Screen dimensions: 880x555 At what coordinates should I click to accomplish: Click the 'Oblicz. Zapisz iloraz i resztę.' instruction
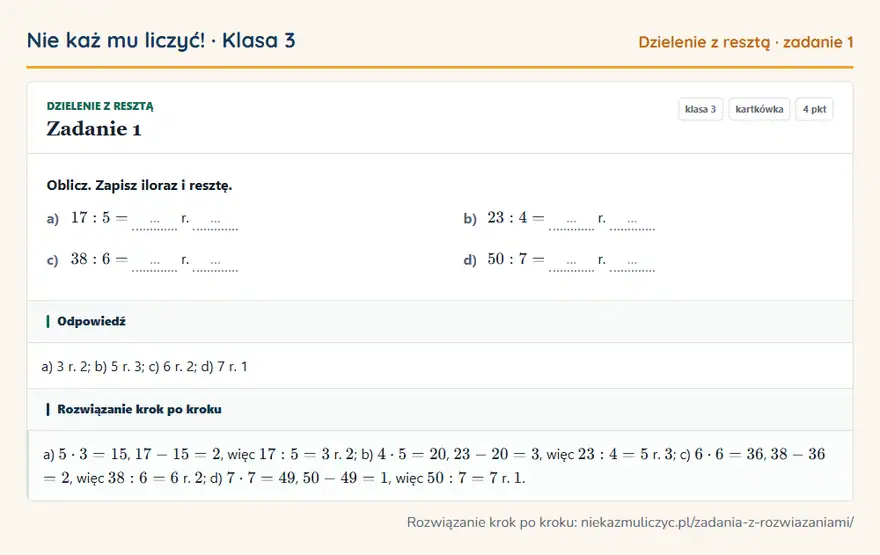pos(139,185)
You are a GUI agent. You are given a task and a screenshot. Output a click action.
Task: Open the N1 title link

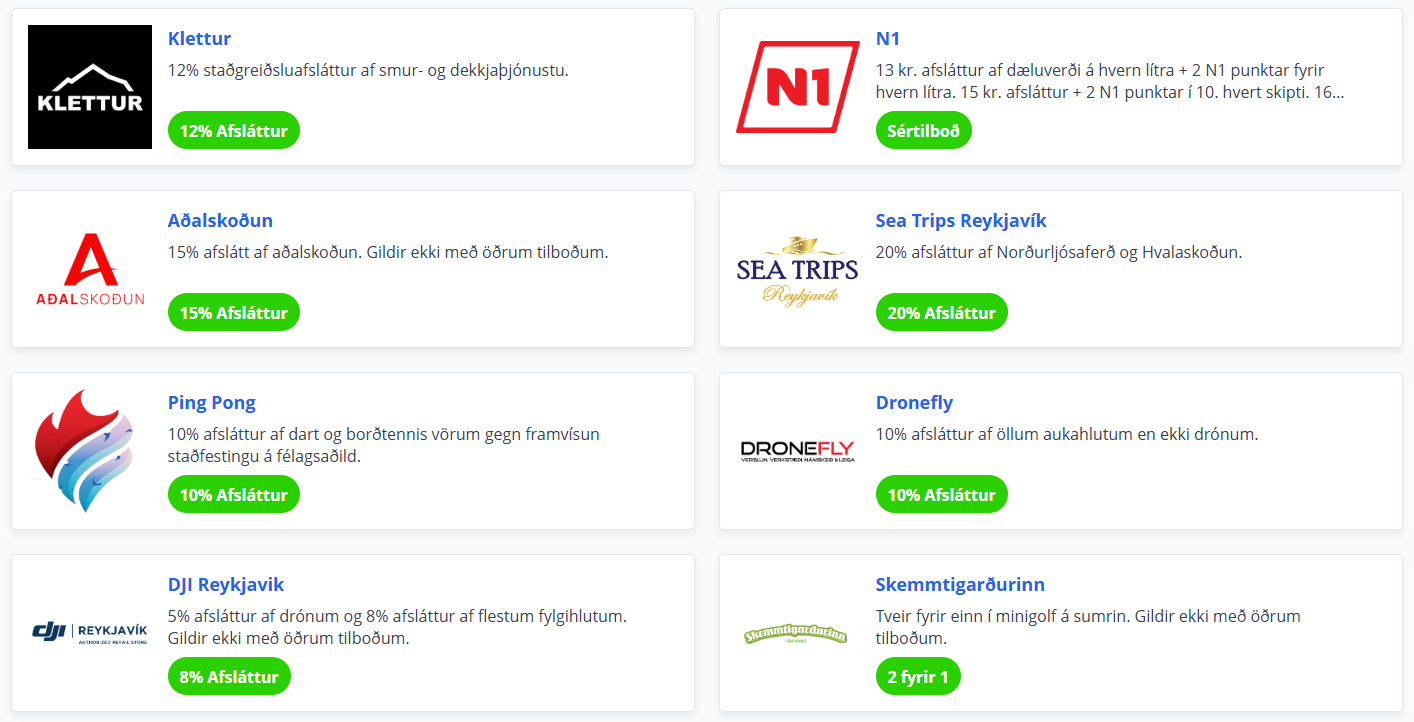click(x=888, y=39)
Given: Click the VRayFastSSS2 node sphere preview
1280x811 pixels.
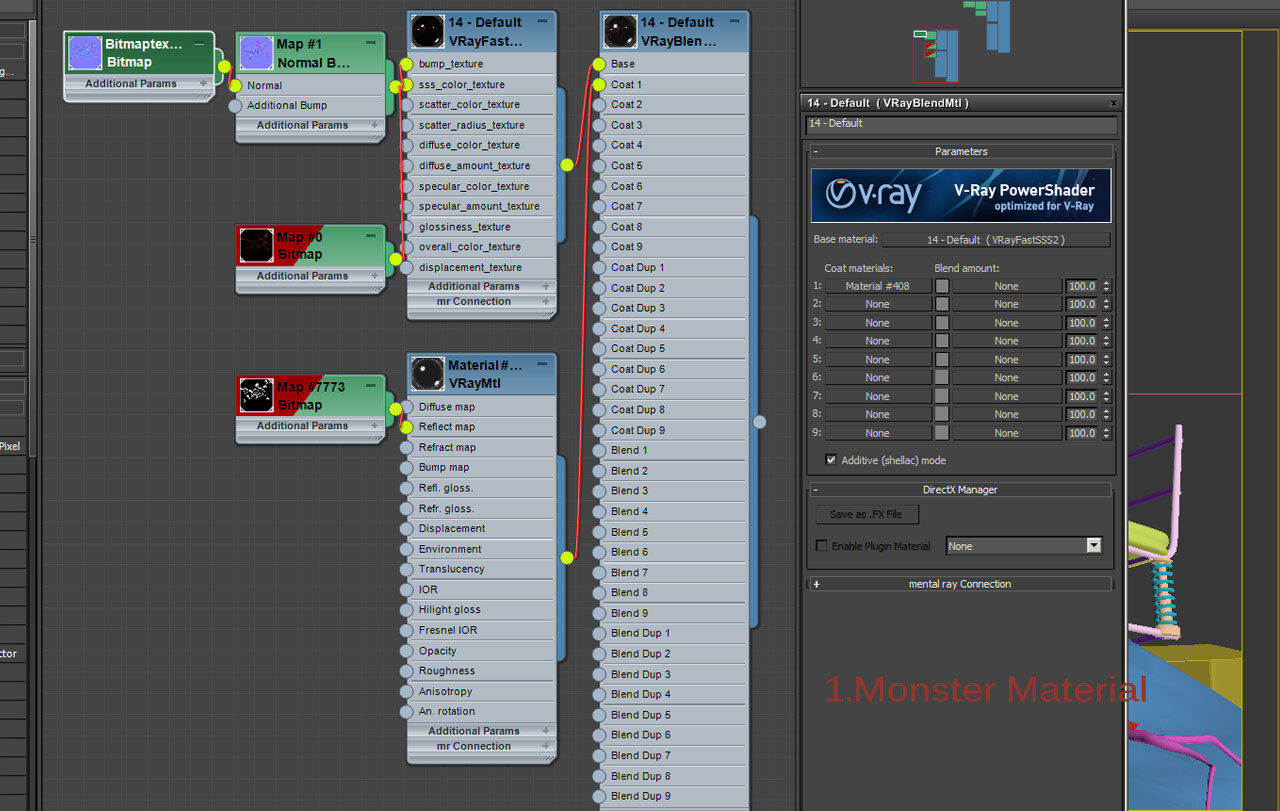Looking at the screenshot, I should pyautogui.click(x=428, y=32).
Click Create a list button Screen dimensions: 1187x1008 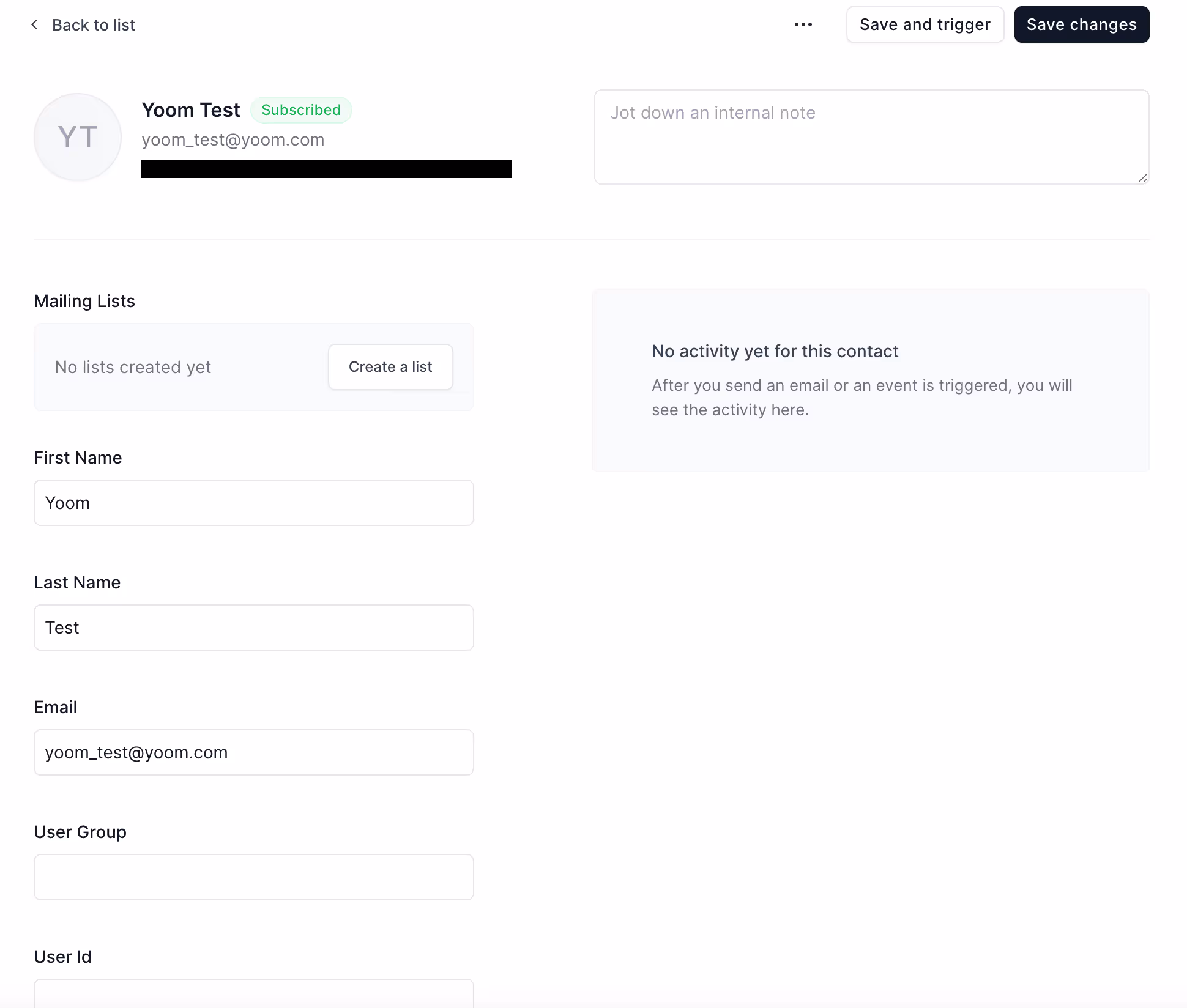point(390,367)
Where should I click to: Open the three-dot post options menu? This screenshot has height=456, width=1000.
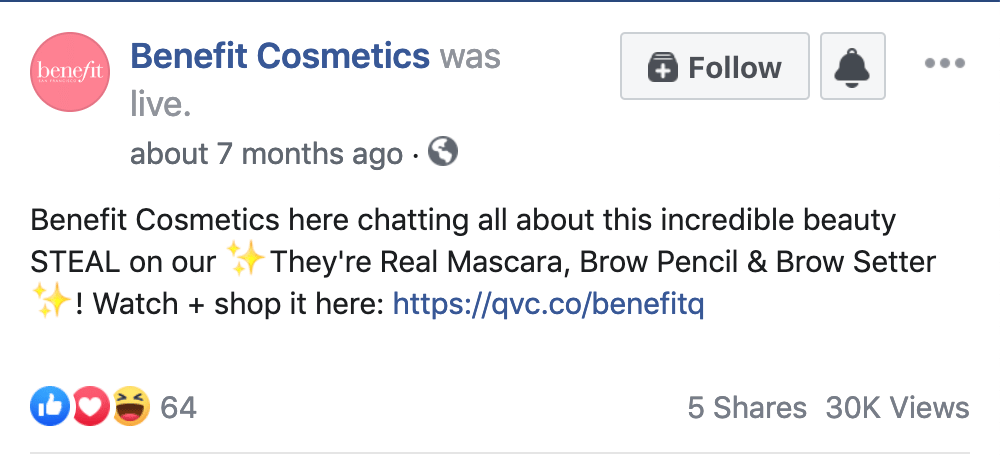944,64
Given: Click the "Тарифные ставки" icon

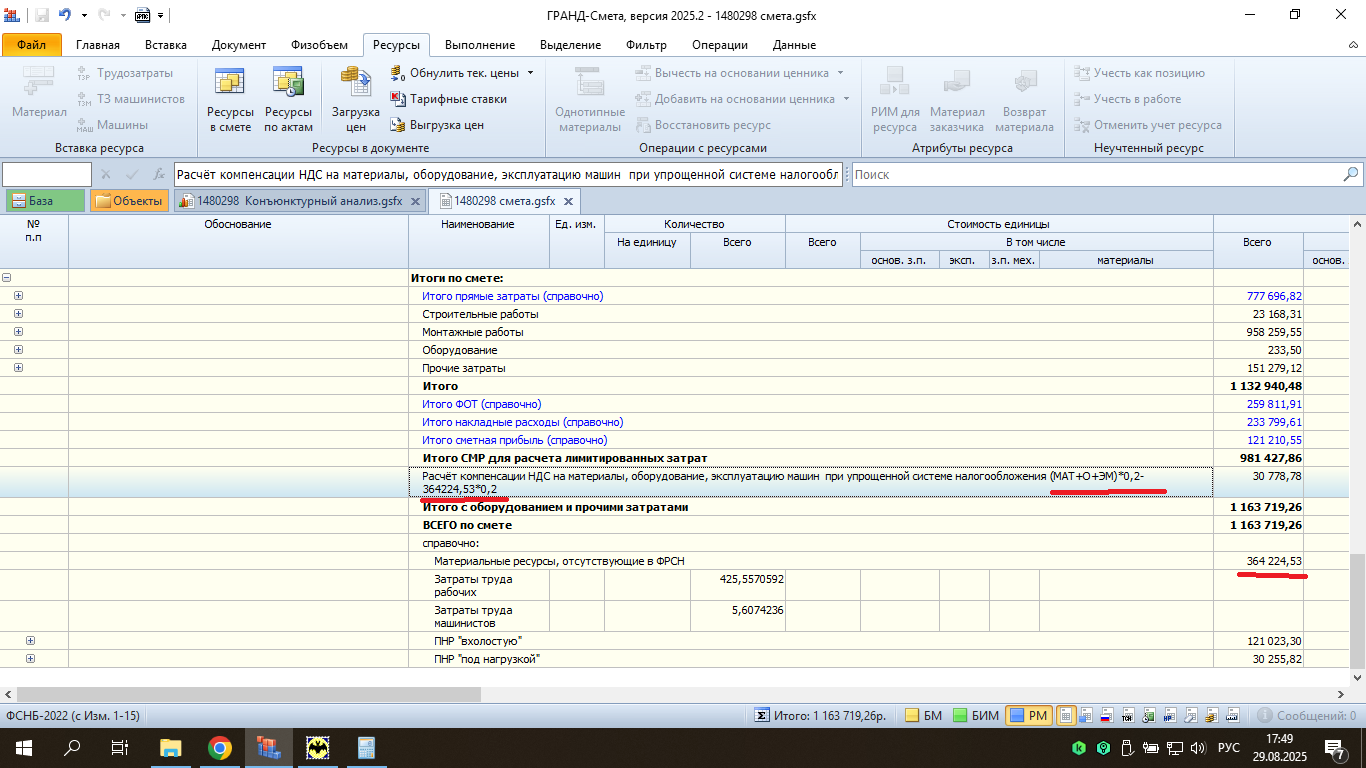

- _Goal_: Copy out the entries from the very beginning through the line containing "click(x=888, y=39)", renaming "title link" to "heading link" and keeping everything else unchanged. Omit the pictures.

- _Written answer_:
Screen dimensions: 880x555 At what coordinates should I click to accomplish: Click the 'Oblicz. Zapisz iloraz i resztę.' instruction
pos(139,185)
You are a GUI agent. You are given a task and a screenshot. Output a click action.
Task: Open the N1 heading link

click(x=888, y=39)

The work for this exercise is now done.